The Viennese session emphasized mathematical aspects of sound and its production. Three of the papers survey this field and share an engineering flavor. Of these three, the essay by Giovanni De Poli and Davide Rocchesso is both the longest and the most mathematically detailed. They discuss various models of sound generation — spectral, cellular-automata, finite-difference, and many others. The remaining paper printed in this section was actually presented by Erich Neuwirth in Lisbon. But his remarks on several tunings, along with Mathematica code for demonstrating how they sound, reflect the theme of Vienna. The Journal of New Music Research has separately published additional contributions to this session.

It is disappointing to note that Springer seems not to have bothered with copy-editing, all the more so given the price of this volume. The book abounds with typos and unidiomatic English. Despite this and despite the variable quality of the articles, Mathematics and Music does furnish much interesting material about some of the points of contact between the two fields. Of course, many more connections exist than the book could address. For one such connection, I recommend an unlikely source: The Mathematics of Juggling by Burkard Polster. (See the MAA Online review posted 12/3/03.) That book, incongruously but happily, contains an excellent description of the mathematics of ringing the changes on bells. That such a chapter can find its way into a book on juggling gives yet another indication of the current math-and-music boom. But boom or bust, the math-music link will perennially attract interest — it's one of the classics.
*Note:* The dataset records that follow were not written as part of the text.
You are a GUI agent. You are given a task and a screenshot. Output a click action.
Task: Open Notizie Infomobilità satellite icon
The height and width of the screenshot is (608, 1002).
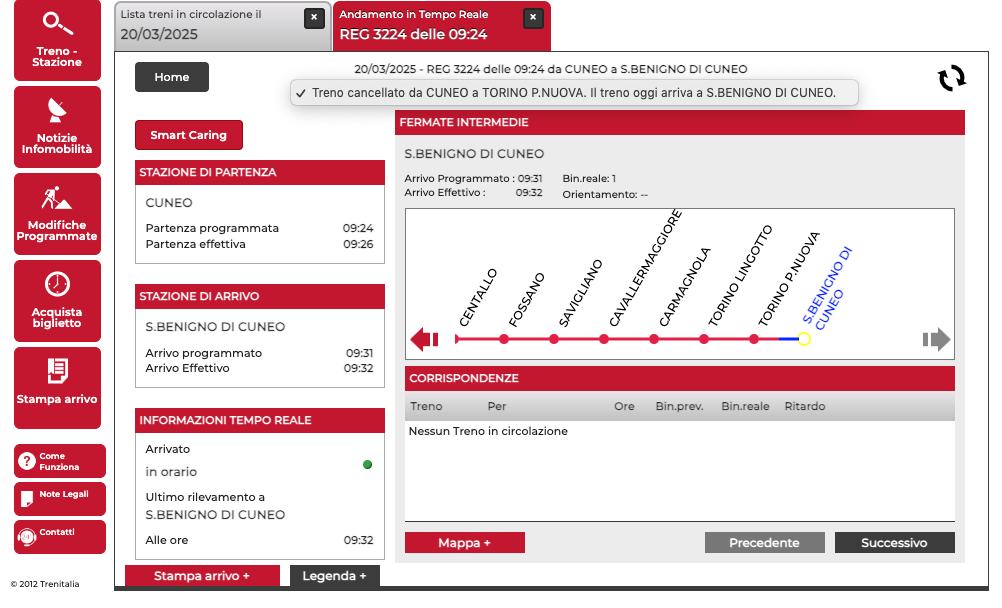pos(57,110)
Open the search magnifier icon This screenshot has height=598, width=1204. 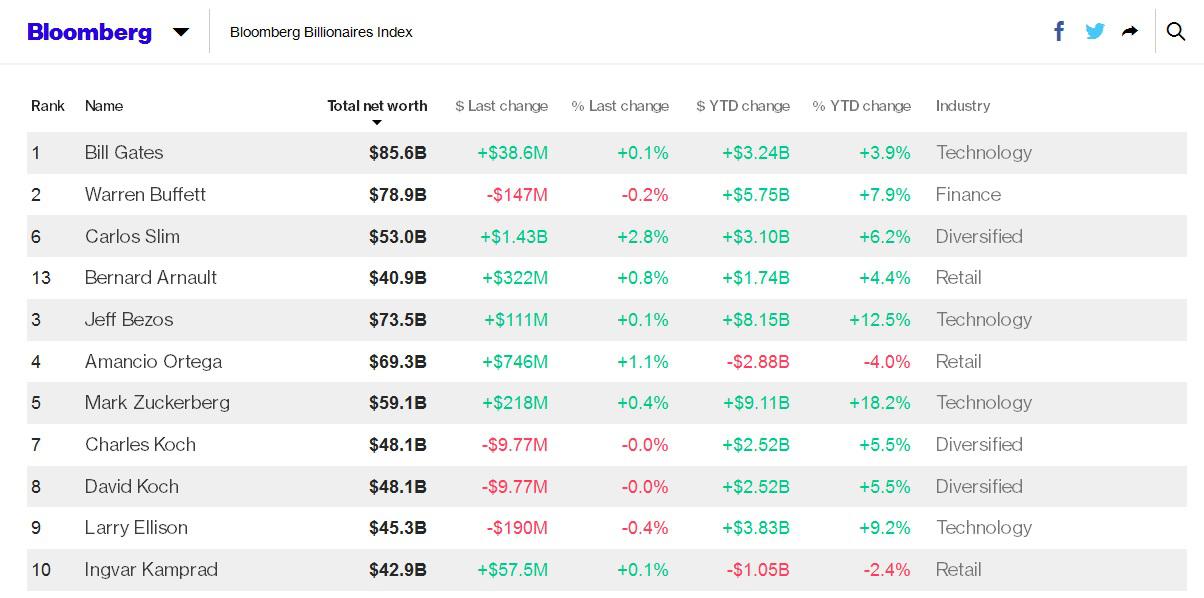coord(1176,31)
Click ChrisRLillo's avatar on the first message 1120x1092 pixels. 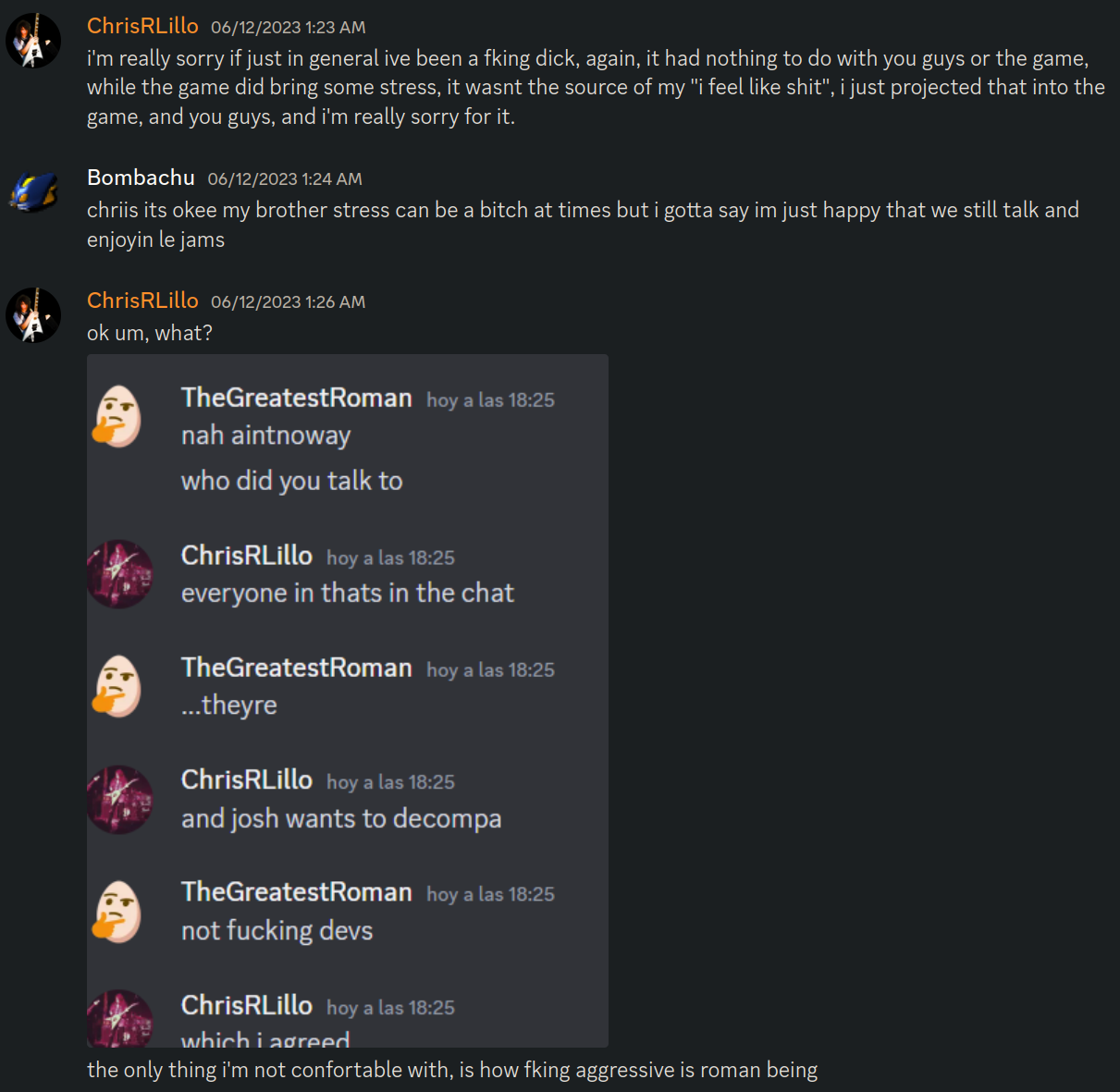[33, 41]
Leon Harkleroad has taught several MAA Minicourses on mathematics and music and is writing a book on the subject, to be published jointly by the MAA and Cambridge University Press in the Outlooks series. His other specialties include computability (née recursion) theory and history of mathematics. Musically, he is a decades-long pianist, budding percussionist, and current member of five performing groups.